Archbishop apologises for anti-Catholic persecution

Archbishop apologises anti Catholic persecution
Archbishop of Canterbury Justin Welby: Image by Keith Blundy / Aegies Associates

The Archbishop of Canterbury Justin Welby this week expressed his regrets over the anti-Catholic violence and persecution that followed the Reformation.

At the time of going to press Lambeth Palace said Dr Welby would make a joint statement with the Archbishop of York, John Sentamu, on Tuesday of this week ahead of next month’s General Synod of the Church of England which is expected to mark the 500th anniversary of Martin Luther’s 95 Wittenberg Theses.

“People often look to the past so they don’t make the same mistakes again and can move on,” said a spokesman for the Archbishop. It is part of a wider move to promote reconciliation and peace between Protestant and Catholics. Dr Welby has met Pope Francis three times since he was elected Pontiff in 2013.

The move was described as “pointless” by former Conservative Minister Ann Widdecombe who converted to Catholicism from Anglicanism.

‘These gestures are pointless. The Archbishop has not put anyone to death, as far as I know. Modern Christians are not responsible for what happened in the Reformation. You might as well expect the Italians to apologise for Pontius Pilate.’

The Rev Andrew Atherstone, a member of the Church of England’s Synod and the Faith and Order Commission, said the Reformation remained “deeply embedded in our national psyche” in the context of the Spanish Armada and the Gunpowder Plot.

“As the Church of England prepares to celebrate the Reformation, it should also repent of the violence and brutality it sometimes committed in God’s name,” he told The Daily Mail.

The English Reformation arose from Henry VIII’s break with Rome after the Pope refused to let him divorce Catherine of Aragon to marry Anne Boleyn.

Lord High Chancellor Sir Thomas More, Henry’s Lord High Chancellor, and Bishop John Fisher were executed for opposing the King. Both were canonised as saints long after their deaths.

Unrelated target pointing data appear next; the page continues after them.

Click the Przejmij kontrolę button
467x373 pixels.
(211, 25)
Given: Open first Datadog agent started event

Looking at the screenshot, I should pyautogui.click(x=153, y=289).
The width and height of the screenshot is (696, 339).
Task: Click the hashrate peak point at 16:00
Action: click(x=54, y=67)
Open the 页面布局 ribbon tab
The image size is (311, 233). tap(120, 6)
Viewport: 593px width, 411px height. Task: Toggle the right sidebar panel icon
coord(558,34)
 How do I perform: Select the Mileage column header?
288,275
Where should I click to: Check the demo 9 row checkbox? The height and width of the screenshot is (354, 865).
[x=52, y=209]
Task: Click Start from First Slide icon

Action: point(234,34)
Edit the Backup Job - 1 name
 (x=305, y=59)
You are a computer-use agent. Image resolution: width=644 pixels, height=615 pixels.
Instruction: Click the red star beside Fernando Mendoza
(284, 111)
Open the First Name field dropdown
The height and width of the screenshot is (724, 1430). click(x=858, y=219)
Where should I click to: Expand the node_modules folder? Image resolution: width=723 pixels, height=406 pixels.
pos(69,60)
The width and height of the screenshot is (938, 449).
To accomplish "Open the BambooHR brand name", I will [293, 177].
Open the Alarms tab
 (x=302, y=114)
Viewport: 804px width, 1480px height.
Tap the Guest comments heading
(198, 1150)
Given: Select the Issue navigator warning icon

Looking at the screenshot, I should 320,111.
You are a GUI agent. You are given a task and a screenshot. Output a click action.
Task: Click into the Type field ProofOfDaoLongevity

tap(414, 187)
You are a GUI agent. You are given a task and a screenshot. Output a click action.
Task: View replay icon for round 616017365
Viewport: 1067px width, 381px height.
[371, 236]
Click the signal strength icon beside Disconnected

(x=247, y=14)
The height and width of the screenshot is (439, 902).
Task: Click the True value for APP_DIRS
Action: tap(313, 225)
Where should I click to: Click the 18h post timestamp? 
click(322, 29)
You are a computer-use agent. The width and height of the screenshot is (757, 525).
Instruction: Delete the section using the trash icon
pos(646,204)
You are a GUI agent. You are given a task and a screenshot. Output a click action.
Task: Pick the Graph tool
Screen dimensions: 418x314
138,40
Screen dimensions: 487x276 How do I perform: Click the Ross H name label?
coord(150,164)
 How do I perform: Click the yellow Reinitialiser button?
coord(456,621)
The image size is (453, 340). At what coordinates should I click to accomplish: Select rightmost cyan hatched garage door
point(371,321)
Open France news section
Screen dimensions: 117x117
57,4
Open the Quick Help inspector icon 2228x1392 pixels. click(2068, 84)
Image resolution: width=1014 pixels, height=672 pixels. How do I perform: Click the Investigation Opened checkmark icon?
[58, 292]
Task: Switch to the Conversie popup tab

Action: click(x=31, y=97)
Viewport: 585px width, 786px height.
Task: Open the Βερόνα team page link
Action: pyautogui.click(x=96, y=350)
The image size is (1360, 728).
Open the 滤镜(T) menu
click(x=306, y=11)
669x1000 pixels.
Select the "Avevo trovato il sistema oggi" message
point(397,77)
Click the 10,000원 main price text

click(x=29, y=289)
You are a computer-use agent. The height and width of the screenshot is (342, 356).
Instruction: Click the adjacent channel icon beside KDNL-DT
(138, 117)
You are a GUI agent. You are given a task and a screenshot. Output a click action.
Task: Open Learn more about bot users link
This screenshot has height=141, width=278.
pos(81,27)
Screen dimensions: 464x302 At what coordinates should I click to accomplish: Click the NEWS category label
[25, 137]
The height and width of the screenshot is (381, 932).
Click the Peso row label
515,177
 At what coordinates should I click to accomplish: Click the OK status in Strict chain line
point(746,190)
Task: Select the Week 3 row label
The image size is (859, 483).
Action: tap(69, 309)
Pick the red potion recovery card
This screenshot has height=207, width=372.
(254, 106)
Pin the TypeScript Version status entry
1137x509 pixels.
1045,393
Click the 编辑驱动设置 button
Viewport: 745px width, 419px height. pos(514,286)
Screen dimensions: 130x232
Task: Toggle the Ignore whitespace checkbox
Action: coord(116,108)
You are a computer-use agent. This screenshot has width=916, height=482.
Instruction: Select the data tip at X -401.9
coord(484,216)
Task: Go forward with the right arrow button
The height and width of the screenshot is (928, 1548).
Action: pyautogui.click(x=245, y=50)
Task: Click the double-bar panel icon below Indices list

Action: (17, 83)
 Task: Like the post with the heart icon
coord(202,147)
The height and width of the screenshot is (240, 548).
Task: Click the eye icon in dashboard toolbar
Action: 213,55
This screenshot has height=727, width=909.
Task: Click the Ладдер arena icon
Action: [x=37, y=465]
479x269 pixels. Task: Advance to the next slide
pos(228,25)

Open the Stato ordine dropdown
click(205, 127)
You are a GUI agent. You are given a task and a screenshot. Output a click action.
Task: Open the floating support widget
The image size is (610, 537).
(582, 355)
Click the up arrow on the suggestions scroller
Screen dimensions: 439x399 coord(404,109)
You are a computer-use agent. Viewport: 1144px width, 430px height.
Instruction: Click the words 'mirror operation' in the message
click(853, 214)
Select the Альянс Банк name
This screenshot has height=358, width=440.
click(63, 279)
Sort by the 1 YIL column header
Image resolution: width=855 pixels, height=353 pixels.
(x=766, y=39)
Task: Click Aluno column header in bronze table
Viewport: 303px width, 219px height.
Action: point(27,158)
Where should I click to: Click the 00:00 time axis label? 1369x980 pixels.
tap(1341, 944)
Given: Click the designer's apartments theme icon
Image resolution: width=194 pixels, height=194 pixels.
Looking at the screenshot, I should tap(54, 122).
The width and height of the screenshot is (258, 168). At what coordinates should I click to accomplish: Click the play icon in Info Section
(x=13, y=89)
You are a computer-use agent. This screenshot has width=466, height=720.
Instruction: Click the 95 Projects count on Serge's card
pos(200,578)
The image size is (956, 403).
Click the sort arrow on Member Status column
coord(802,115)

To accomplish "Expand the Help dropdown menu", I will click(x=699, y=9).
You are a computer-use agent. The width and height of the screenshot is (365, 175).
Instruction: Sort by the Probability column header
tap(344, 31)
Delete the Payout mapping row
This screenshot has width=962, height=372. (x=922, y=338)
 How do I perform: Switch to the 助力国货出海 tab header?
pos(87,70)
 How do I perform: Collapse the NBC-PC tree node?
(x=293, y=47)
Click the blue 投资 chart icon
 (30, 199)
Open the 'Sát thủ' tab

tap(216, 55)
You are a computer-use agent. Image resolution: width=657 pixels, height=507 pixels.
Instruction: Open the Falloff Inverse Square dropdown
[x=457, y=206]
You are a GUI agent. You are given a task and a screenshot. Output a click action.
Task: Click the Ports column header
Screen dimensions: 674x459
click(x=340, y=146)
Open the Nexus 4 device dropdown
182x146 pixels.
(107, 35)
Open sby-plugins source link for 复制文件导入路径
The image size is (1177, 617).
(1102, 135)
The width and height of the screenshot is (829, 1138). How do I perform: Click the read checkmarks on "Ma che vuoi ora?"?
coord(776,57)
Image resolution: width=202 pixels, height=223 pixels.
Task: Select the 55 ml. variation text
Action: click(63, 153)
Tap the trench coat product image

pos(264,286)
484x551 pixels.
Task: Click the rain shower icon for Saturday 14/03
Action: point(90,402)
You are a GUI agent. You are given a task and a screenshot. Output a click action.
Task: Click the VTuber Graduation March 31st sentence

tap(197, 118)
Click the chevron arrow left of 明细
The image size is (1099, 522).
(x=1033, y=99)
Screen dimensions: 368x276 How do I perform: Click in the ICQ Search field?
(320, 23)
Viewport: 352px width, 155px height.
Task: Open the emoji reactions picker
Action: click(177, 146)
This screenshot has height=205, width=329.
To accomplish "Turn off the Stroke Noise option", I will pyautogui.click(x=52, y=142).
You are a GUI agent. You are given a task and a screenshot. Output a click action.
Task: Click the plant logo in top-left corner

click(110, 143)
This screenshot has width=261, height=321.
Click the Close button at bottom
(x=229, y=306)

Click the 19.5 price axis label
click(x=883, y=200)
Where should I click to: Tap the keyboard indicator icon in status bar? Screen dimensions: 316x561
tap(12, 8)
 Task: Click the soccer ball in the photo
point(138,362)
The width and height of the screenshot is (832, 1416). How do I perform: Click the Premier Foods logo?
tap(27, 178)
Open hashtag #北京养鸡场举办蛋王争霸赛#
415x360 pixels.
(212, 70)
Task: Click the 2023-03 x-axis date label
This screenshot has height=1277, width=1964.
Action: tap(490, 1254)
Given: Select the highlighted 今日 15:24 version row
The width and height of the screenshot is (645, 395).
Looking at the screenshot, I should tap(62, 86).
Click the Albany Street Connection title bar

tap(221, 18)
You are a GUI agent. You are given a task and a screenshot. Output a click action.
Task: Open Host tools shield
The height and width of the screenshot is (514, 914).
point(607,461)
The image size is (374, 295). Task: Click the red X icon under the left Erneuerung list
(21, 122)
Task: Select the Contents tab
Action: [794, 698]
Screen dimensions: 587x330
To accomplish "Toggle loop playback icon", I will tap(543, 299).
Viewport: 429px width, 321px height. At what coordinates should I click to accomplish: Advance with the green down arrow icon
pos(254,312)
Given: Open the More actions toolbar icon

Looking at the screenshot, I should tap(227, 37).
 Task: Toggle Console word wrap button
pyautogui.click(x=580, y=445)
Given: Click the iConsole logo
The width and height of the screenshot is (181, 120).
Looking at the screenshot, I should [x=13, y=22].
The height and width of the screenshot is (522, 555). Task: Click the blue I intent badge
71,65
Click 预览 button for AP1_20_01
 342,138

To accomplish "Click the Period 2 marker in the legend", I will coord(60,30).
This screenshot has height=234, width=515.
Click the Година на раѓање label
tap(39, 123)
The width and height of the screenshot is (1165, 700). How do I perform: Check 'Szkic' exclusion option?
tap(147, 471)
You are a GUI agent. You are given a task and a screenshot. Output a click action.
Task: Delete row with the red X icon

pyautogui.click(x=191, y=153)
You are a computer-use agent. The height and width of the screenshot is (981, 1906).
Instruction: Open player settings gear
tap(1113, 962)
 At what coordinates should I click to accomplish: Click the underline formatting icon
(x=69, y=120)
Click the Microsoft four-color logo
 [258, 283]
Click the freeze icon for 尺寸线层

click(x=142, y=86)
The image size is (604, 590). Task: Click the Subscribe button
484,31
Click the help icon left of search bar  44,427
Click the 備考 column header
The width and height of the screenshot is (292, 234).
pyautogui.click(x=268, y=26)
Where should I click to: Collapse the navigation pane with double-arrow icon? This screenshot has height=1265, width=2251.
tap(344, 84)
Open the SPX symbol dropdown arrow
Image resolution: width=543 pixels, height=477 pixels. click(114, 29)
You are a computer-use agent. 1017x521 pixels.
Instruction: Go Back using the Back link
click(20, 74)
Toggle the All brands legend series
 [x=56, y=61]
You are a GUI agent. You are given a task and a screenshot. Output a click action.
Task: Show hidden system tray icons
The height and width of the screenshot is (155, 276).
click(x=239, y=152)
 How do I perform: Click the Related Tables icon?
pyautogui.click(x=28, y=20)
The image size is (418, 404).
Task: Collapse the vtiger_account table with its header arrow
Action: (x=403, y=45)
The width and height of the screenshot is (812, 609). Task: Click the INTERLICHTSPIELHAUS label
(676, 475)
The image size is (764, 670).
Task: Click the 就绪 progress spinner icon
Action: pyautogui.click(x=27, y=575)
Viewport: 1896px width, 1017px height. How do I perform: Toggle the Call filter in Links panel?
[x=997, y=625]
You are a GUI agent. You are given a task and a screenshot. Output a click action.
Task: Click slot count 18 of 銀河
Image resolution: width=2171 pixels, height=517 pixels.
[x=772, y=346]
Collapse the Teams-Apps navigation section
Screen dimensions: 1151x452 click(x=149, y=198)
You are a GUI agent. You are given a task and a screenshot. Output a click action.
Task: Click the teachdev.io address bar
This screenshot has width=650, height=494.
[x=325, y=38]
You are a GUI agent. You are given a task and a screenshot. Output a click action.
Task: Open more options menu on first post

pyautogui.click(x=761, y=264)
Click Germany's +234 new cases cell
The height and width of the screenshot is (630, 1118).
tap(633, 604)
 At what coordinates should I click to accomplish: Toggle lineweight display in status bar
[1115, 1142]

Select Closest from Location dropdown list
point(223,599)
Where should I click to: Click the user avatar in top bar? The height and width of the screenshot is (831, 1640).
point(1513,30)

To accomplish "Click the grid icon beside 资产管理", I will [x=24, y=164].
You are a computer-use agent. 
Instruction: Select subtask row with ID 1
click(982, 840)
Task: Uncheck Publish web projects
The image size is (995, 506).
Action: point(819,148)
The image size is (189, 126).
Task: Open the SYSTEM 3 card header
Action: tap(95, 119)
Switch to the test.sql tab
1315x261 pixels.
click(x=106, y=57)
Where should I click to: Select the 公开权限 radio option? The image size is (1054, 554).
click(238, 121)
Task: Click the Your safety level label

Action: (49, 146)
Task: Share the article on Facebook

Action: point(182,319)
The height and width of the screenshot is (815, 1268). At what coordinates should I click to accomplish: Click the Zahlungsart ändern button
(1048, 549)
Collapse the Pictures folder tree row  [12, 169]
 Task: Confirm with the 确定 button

Henry’s elder daughter Mary became Queen in 1553, remained loyal to Rome and waged terror on Protestants, including her persecution of Protestant martyrs, burning around 300 ‘heretics’ including former Archbishop of Canterbury Thomas Cranmer. Elizabeth I succeeded Mary in 1558 pledging allegiance to Protestantism and ordering the hanging, drawing, quartering of large numbers of Catholics and the imposition of Protestantism in Ireland.